The searches were conducted using PubMed and EMBASE. The search targeted studies reporting anterior knee skin temperature of patients before and after unilateral TKA, without date or language restrictions, up to May 24, 2021. The search protocol was defined using the following keywords: ‘total knee arthroplasty’ or ‘total knee replacement’ and ‘thermography’ or ‘infra-red thermometry’ or ‘infrared imaging’ or ‘thermal imaging’ or ‘thermogram’ or ‘thermographic imaging.’ The specific search protocol for each database is found in the Supplementary Table S1, online. Additional references were identified through manual search in the included manuscripts as well as in relevant reviews and websites.

Study eligibility

Inclusion Criteria: (1) adults before and after unilateral TKA; (2) uncomplicated recovery; (3) passive thermal measurements not following any physical activity or procedure other than TKA; (43) availability of data on the differences between operated and non-operated knee. Exclusion Criteria: (1) interventions other than TKA (i.e. injections, physical activity, other knee surgeries); (2) active thermal measurements (response to cryotherapy, exercise, heating) (3) patients not adults; (4) non-human studies; (5) language other than English; (6) groups treated with interventions that could affect inflammation; (7) studies with data of only the operated knee.

Screening, study selection, and data extraction

The screening was performed by two reviewers (LG and OH) independently using the blind screening mode of RYYAN-QCRI software38. Studies were screened initially by title and abstract. The full text of studies was screened again according to eligibility criteria. Disagreements were settled by discussion or in consultation with a third author (SDG). The list of excluded studies appears in Supplementary Table S2, online.

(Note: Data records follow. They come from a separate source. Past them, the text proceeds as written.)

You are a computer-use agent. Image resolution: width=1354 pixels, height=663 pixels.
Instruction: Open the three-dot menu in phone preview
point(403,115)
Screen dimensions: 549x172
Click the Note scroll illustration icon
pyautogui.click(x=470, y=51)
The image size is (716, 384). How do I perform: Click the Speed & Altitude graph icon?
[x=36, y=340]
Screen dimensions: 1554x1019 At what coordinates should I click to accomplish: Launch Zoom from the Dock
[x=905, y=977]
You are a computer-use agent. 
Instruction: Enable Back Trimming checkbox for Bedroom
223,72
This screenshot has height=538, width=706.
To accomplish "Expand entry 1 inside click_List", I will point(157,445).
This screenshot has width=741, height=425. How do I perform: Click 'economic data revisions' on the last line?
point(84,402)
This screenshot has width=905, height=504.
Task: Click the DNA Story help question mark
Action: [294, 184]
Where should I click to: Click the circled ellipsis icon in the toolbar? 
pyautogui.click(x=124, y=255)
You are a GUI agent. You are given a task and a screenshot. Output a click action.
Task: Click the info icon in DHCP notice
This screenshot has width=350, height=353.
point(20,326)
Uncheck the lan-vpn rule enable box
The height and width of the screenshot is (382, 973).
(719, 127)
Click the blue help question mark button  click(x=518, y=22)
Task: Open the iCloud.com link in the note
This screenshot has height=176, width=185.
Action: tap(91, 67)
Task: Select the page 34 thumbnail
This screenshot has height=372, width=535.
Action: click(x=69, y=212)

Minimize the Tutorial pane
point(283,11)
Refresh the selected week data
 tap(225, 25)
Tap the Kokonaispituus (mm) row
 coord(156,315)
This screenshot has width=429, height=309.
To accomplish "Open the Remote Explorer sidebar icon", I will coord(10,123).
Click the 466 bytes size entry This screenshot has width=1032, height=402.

Data extraction included: Study Descriptors—First author, year of publication, country of origin, data collection period; Study Population—sample size, male:female counts, age; TKA Procedure—surgical approach, use of tourniquet, type of prosthesis, whether the patella was replaced (a metal replacement may affect skin temperature), dates of follow up visits; Skin Temperature Measurement- details of measuring device, method, location (ROI), imaging setup, acclimatization period. Missing methodological information was completed by contacting corresponding authors. A difference in skin temperature between the operated and non-operated knees of 0.5 °C is considered the minimum clinically important difference in ST for the anterior knee24.

Study appraisal was conducted according to the quality of measurement methodology26 and included equipment resolution, environmental conditions during data collection, and ROI. Accordingly, the quality of each study was scored as good, fair, or poor considering availability of information on patient position, skin exposure time, or ROI (Table 2). None of the articles included in this meta-analysis was graded as ‘poor’.

Data analysis and statistics

The primary study outcome for the quantitative analysis of ΔST was the pooled, weighted mean with 95% confidence intervals (CIs) as calculated by meta-analysis with a random-effect model. Meta-analyses were performed separately for each time point (i.e. pre-TKA and post-TKA at 1 day; 1,2, and 6 weeks; and at 3, 6, and 12 months). Heterogeneity between studies was assessed with I2 statistics (p < 0.1 and/or I2 > 50% indicated significant heterogeneity). Publication bias (‘file drawer bias’) was assessed by Begg’s Funnel-Plot and pseudo-95%-confidence limits. Egger’s test was used to determine bias. Comparisons between time points were performed using 1-way ANOVA with Tukey as the post-hoc test. Missing standard deviations were imputed by weighted average at each time point. When data were reported separately for the operated and non-operated knee, the average difference was calculated, and the SD was pooled. The Comprehensive Meta-Analysis (CMA) Version-3 software (Borenstein, M., Hedges, L., Higgins, J., & Rothstein, H. Biostat, Englewood, NJ 2013) and SYSTAT, version 13 (Systat Software, Chicago, USA) were used as appropriate for analyzing the data.